(Stored records)
——
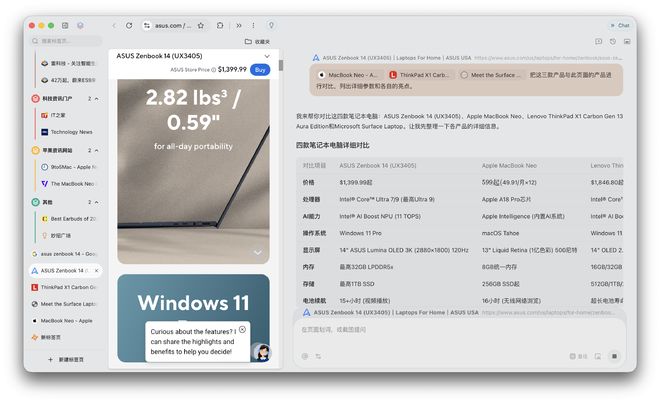
Task: Click the chat assistant avatar
Action: [x=262, y=351]
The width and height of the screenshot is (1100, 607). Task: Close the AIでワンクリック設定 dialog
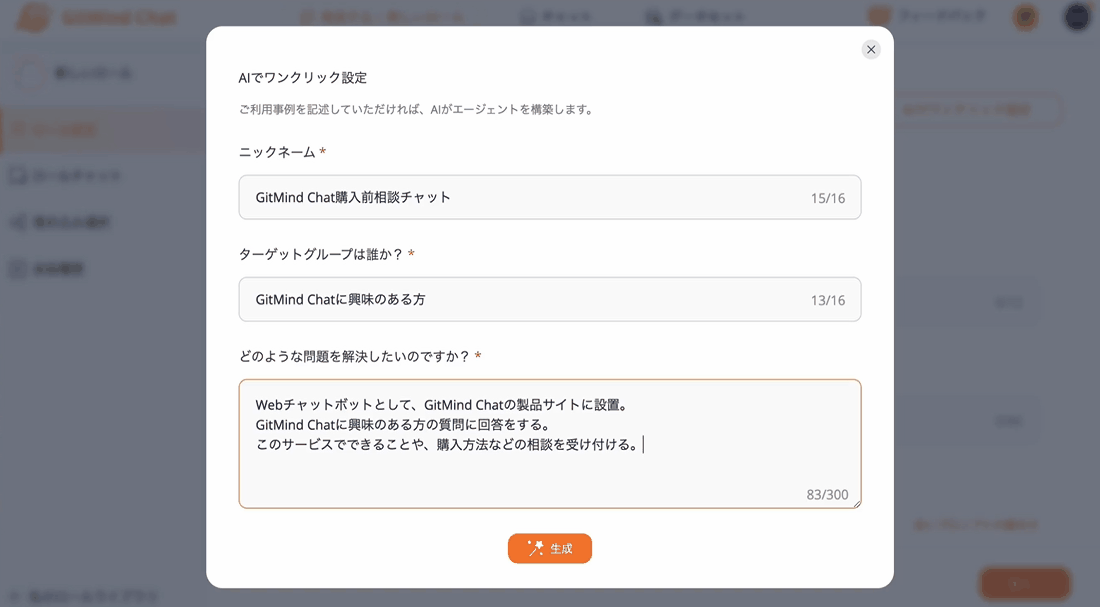point(870,48)
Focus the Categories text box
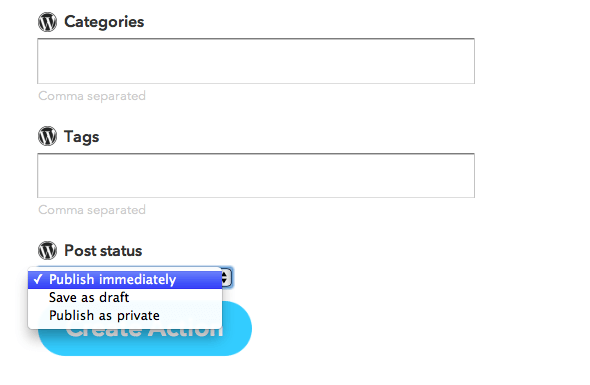Screen dimensions: 590x385 pos(256,61)

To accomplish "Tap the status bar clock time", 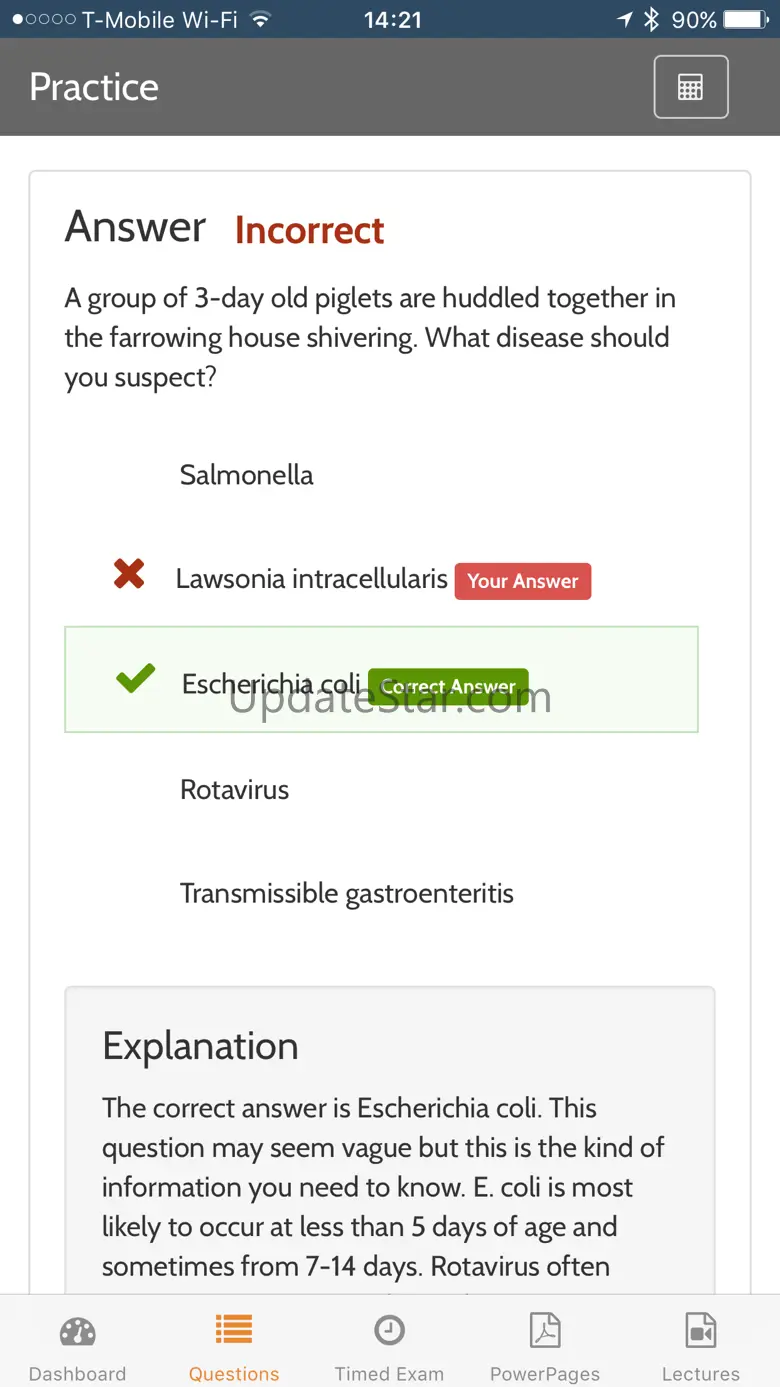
——
Assignment
Give again, word for word, the line that contains "Focus the Categories text box" and every line after it through the end of the entries; omit the pictures.

Task answer
Focus the Categories text box
Screen dimensions: 590x385 pos(256,61)

To accomplish "Tap the status bar clock time", 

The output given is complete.